Une fois que cette ouverture se produit, il n’y a pas de retour en arrière ; il n’y a que de plus en plus d’ouverture. Qu’est-ce qui pourrait rendre la vie plus passionnante que de savoir qu’il y aura toujours plus d’ouverture ?
Il y a cinq ans, tu n’aurais pas pu imaginer ce que tu ressens aujourd’hui, et tu ne peux pas imaginer ce que tu ressentiras dans cinq ans. Mais peut-être que ce n’est pas grave et que tu te rends compte que, bien sûr, tu ne peux pas savoir, car il n’y a que le présent,
et il n’y a rien de particulier à faire, car c’est la vie qui agit. Tu ne fais que suivre le mouvement. Cette partie de l’esprit qui pense qu’elle contrôle tout et qu’elle doit agir est complètement folle. Elle n’a aucun contrôle.
C’est probablement une bonne chose, car si elle avait le contrôle, elle ne saurait pas quoi en faire. Si vous aviez su il y a vingt ans ce que vous savez aujourd’hui, alors, évidemment, votre vie aurait été différente pendant toutes ces années.
Il y a vingt ans, vous ne saviez pas ce qui était possible, vous ne pouviez donc même pas le choisir.

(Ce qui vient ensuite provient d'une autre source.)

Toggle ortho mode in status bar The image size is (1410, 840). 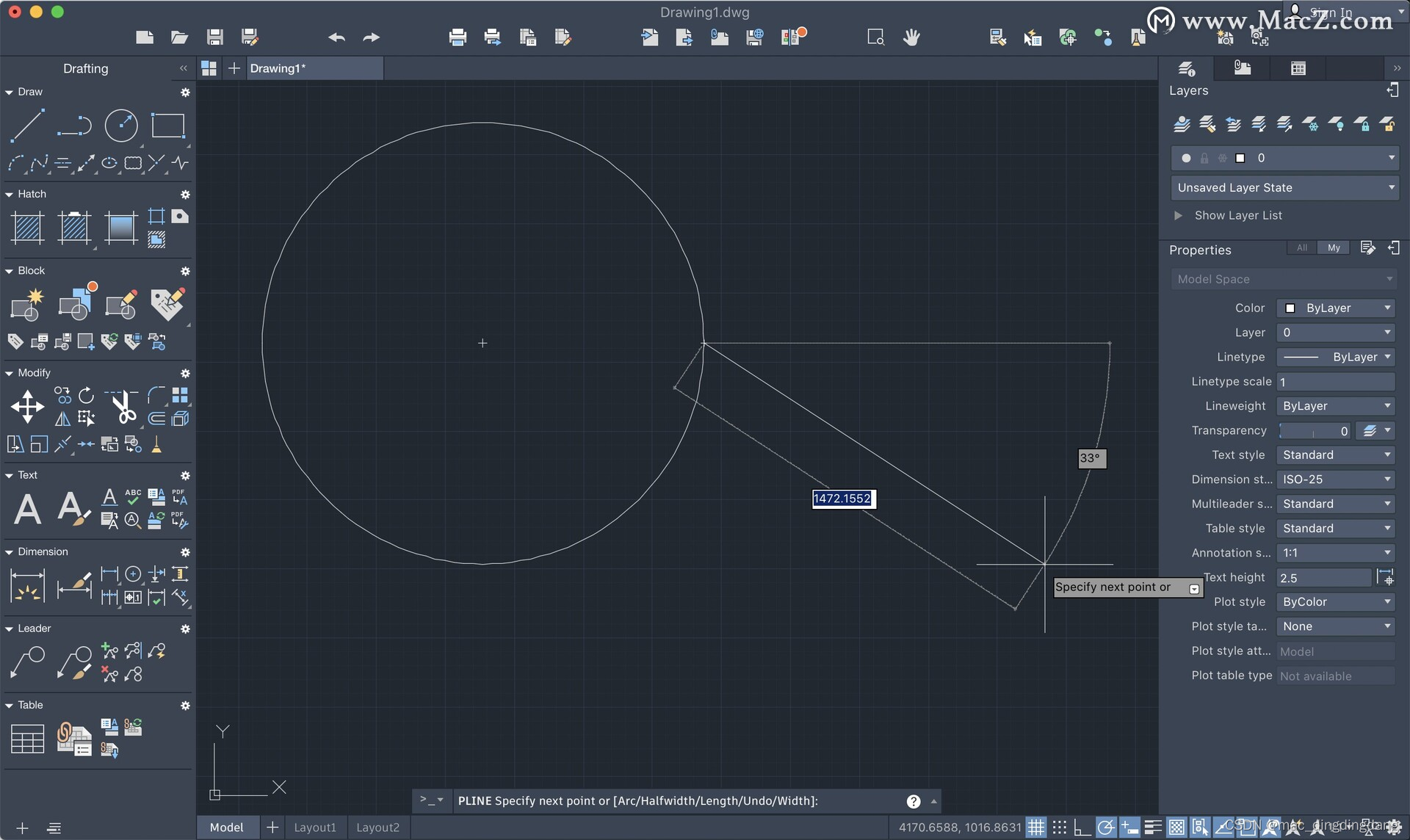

C’est là où vous en êtes tous en ce moment. Vous n’avez aucune idée de ce qui est possible.
Alors, au lieu de laisser la vie, cet énorme tout organique, faire ce qu’elle va faire quoi que vous fassiez, vous choisissez d’entrer dans votre histoire et de la laisser vous guider et vous diriger,
vous imposant ainsi l’énorme tâche de déterminer quoi faire, ce qui est non seulement inutile et superflu, mais aussi voué à l’échec.
Vous finissez donc par être épuisés, désespérés et impuissants. Et pendant ce temps, tout autour de vous, c’est le paradis.
Participant 1 : Mais on dirait, vous savez, que quand ça va, ça va, mais quand on vit ces expériences qu’on n’aime pas et qu’on ne préfère pas – ça nous rend… AAAARG… on se met en colère, on est frustré. C’est tellement difficile dans ces moments-là de dire : « Oh oui. Merci la vie. Tout est parfait. J’adore ça ».
L’esprit a une image de ce à quoi la perfection devrait ressembler. Et si ça ne ressemble pas à ça, il y a de la résistance et du jugement, et la pensée que ce n’est pas juste, que ce n’est pas comme ça que ça devrait être. Mais c’est comme ça.
Tu ne peux rien faire pour changer ça. Donc, tu mènes un combat que tu ne peux pas gagner parce que c’est déjà ce que c’est. Dans ton refus et dans ta lutte contre ça, tu te sépares de Dieu. Vous vous séparez de l’unité, de la plénitude. Respirez profondément et demandez-vous ce que c’est.
Si ce n’est pas ce que vous pensez que cela devrait être, qu’est-ce que c’est ? Qu’y a-t-il ici et maintenant ? L’un des avantages de vieillir est que vous avez accumulé davantage d’expériences montrant que votre résistance et vos tentatives de choisir et de vous fixer des objectifs n’ont pas fonctionné pour vous.
Quand on est plus jeune, on a tendance à être plus optimiste et à dire : « Oh, je peux tout faire ».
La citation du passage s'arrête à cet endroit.